In one of the most dramatic cases, a dank arcade under 2 Lincoln Square, an apartment tower on Columbus Avenue, between 65th and 66th Streets, was enclosed in 1989 and turned into a home for the Museum of American Folk Art.
The Sony plan is likely to provoke wide debate on whether the public will gain or lose through the renovation, given the celebrity of 550 Madison Avenue itself, which was designed in 1978 by Philip Johnson and is marked on the skyline by a Chippendale-style broken pediment.
Sony’s proposal calls for a net reduction of 8,727 square feet of space at ground level that is now devoted to the public; space that could conceivably be rented to retailers for about $200 a square foot.
And now the New York Observer in 2012, on NYU’s 2031 plan, which will involve upgrading the quality and quantity of open space while adding new buildings to their modernist superblocks in the Village:
“We are making publicly accessible [existing] open space that is not—and is not perceived—as publicly accessible now,” university spokesman John Beckman told The Observer.
Still, this ignores the fact that this is already N.Y.U. owned land, and many of the impediments in place that the university cites, such as fences and locked gates and requisite visitor passes, could merely be done away with by the institution. The public space would not be the best, but it still underscores the fact that there is not nearly a net open space gain on the scale the university is suggesting.
But the Greenwich Village is, of course, sacrosanct, being the home of Jane Jacobs and one of the first neighborhoods in America to gentrify after urban decline (that is, regain its former stature – there are some places, like Lake Shore Drive in Chicago and the Upper East Side in Manhattan, that never lost it).
Speaking of Jane Jacobs, commenter Benjamin Hemric, in one of his epic comments the other day, pointed me to this footnote on page 194 of The Death and Life:
“Dear, are you sure the sotve is one of the 51 exciting reasons we’re living in Washington Square Village?” asks the wife in a cartoon issued by protesting tenants in an expensive New York redevelopment project. “You’ll have to speak up, honey,” replies the husband. “Our neighbor just flushed his toilet.”
Washington Square Village is, in my opinion, the nicer of the two complexes that NYU wants to redevelop, despite not having the pedigree of I.M. Pei’s Silver Towers next door.
And finally, from another Observer article, right after the plan passed the first of two major City Council hurdles:
[Community Board 2 chair David Gruber] said the community did not get a single major concession from NYU, among them a hope that the Mercer building on the north block would be eliminated entirely. It was something everyone from the board to council members to The Times‘ architecture critic had asked for, but NYU said it was impossible given the huge underground building it was building on the north blocks for classrooms and labs.
“In order to for it to work, we have to be able to access it, for ingress and egress,” Alicia Hurley, the NYU VP shepherding the project, told The Observer. “People have to be able to get in and out.”
Why do they need to go in and out?

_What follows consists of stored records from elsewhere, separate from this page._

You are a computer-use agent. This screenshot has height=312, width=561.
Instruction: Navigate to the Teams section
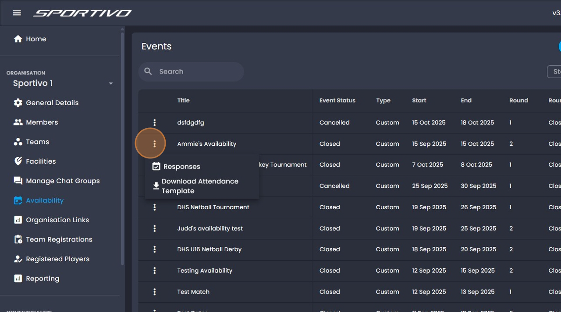pos(37,142)
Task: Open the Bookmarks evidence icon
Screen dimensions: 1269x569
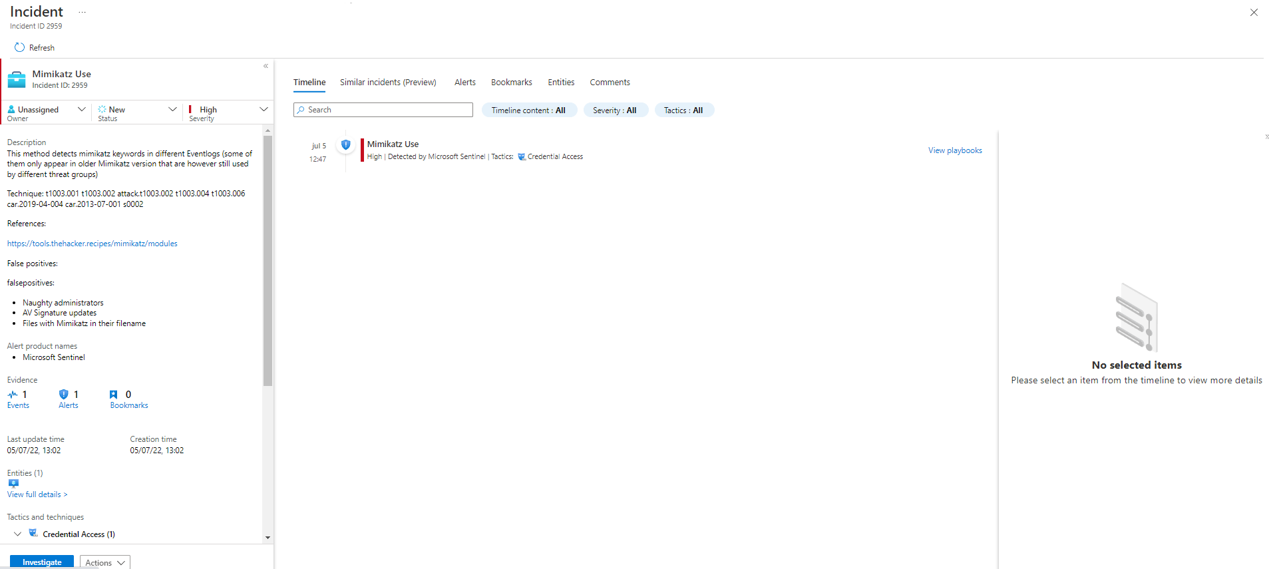Action: 113,395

Surely it would be more beneficial to the community if the mole people were contained within the earth’s crust!
I’m not sure what the ratio is now that the aboveground space has been reduced, but the plan was originally 1.4 million new square feet above ground, and 1.1 million below. Light and air are so important to existing residents that newcomers have to spend their daylight hours underground.